Start of Supplied data
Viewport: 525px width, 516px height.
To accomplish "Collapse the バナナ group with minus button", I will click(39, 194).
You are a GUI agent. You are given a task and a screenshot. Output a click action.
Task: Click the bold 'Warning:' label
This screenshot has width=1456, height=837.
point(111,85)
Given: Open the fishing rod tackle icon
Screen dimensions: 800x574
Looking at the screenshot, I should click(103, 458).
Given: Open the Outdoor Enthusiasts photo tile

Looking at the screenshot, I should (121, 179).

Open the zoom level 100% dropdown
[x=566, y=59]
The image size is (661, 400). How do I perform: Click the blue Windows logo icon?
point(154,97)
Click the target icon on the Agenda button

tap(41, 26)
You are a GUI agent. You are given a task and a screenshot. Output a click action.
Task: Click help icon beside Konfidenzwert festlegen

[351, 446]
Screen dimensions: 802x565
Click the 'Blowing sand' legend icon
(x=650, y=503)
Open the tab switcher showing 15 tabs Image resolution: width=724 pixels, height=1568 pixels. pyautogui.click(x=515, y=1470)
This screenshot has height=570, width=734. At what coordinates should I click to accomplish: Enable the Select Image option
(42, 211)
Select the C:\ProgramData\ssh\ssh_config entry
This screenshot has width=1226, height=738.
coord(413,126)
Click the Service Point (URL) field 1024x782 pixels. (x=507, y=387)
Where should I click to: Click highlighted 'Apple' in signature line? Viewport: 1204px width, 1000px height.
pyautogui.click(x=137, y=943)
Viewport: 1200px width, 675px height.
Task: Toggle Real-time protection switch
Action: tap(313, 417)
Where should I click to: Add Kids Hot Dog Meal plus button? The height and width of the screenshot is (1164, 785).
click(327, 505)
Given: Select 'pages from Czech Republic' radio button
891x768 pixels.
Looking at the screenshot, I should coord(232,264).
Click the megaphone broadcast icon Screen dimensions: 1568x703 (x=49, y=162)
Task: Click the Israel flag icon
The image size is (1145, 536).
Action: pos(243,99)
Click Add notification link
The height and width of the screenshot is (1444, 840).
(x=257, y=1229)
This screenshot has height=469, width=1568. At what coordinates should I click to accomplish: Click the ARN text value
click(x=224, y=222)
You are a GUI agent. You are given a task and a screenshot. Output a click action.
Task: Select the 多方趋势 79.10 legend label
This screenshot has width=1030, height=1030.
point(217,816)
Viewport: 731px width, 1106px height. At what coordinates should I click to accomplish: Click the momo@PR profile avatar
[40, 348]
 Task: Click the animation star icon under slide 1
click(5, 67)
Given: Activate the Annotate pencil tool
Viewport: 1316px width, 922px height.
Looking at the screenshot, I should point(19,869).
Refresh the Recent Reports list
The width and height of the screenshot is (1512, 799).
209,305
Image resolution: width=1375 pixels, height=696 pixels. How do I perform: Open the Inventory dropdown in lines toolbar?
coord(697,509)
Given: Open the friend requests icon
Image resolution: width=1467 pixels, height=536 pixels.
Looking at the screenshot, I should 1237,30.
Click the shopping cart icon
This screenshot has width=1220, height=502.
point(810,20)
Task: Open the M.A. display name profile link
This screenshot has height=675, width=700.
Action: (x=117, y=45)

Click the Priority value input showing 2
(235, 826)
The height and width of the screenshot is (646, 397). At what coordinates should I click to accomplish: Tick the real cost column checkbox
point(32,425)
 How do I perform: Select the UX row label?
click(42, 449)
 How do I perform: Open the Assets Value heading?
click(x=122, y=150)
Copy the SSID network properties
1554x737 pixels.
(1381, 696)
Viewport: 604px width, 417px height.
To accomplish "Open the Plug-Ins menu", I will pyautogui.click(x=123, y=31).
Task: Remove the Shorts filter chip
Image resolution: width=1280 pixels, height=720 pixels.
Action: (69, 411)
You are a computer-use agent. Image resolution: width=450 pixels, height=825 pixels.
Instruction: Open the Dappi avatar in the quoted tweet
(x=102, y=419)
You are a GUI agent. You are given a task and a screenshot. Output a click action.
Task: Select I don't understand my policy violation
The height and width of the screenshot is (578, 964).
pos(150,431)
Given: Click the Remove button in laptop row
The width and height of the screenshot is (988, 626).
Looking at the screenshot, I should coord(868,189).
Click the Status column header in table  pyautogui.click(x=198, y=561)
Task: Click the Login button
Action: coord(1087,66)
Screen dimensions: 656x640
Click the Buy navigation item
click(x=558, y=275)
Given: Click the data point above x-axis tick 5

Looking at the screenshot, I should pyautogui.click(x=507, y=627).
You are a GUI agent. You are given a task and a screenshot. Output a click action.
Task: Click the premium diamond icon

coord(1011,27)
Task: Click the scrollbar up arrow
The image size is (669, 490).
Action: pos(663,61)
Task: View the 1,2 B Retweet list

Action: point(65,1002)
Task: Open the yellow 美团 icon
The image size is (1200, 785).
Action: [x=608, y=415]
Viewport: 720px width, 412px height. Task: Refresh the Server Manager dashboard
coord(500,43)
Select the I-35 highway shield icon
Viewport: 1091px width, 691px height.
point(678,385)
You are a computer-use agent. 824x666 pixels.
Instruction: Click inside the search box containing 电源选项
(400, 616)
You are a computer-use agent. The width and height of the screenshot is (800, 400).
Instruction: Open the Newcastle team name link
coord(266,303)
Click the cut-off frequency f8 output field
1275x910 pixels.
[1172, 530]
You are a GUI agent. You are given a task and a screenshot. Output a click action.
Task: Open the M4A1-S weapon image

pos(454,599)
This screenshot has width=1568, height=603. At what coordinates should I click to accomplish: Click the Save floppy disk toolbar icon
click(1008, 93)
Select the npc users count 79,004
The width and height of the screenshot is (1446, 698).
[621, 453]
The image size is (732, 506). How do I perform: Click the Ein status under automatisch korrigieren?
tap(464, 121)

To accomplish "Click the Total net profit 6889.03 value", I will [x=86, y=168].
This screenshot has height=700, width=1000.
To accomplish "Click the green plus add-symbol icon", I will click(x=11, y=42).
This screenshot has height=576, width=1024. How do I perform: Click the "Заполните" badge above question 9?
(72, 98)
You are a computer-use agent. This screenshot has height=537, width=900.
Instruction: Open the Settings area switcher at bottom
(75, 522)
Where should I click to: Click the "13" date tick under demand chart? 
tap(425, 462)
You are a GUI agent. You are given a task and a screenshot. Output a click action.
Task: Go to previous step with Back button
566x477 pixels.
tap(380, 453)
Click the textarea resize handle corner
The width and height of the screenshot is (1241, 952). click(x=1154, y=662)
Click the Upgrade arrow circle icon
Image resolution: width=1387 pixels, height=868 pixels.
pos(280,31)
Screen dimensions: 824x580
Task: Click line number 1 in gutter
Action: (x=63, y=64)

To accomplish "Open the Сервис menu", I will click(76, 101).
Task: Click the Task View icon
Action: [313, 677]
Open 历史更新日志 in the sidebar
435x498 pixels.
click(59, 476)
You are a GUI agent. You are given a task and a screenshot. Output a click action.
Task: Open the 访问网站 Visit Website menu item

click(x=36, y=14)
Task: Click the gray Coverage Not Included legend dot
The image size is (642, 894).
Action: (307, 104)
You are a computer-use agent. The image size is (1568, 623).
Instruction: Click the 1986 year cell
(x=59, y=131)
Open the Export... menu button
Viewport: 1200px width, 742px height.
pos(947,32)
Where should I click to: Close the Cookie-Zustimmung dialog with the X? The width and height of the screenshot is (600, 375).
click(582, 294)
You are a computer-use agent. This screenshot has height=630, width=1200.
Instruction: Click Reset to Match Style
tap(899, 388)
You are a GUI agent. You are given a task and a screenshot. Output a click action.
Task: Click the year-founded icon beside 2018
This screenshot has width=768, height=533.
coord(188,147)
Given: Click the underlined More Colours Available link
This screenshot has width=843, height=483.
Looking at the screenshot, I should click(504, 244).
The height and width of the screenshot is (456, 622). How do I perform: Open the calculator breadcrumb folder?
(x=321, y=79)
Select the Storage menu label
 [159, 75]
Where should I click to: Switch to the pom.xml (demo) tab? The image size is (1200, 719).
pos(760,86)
End of Supplied data
* **Task prompt**
Read the records above. Show each line that has the string "field".

* **Result for this task**
Click the Service Point (URL) field 1024x782 pixels. (x=507, y=387)
Click the cut-off frequency f8 output field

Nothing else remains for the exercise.